Malam sedingin ini aku masih duduk di kursi kayu tua
depan rumah. ku tatap alang-alang menghampar luas yang tumbuh hijau diatas
genangan sawah tak berpadi. Ini adalah malam kedua aku termenung. Banyak kegelisahan
dan ketakutan yang membayangiku dalam seminggu ini.
“kamu gak tidur? Lagi mikirin apa?” Tanya wati temanku,
“belum… tidurlah dulu sudah malam, nanti anakmu
mencari”, jawabku lirih sedikit malas.
Tak tersadar olehnya apa yang kupikirkan sepekan
terakhir ini adalah dia. Ya.. dia “Wati”.

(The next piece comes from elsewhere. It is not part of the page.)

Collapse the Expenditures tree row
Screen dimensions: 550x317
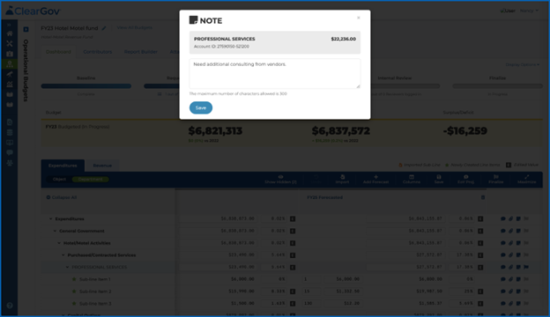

Wati adalah teman semasa aku masih duduk di bangku
sekolah kejuruan Negeri (SMKN), kita satu angkatan, namun tak sejurusan. Awal kedekatan
kami dari ekstra beladiri disekolah. Kami begitu dekat dan terbuka satu sama
lain. Singkatnya, wati memutuskan untuk menikah setamat sekolah, suami wati tak
lain adalah pelatih beladiri kami. Alhamdulillah kini Allah telah memberi mereke seorang putra.
Masih teringat olehku seminggu yang lalu ketika wati
merengek, menangis meminta untuk tinggal dirumah kecilku dengan buah hatinya. Akupun
bisa apa, hanya terucap k`ta “IYA” begitu saja. satu alasan yang tak begitu tepat
menurutku untuk wati meninggalkan rumah hanya karena adu mulut dengan suaminya.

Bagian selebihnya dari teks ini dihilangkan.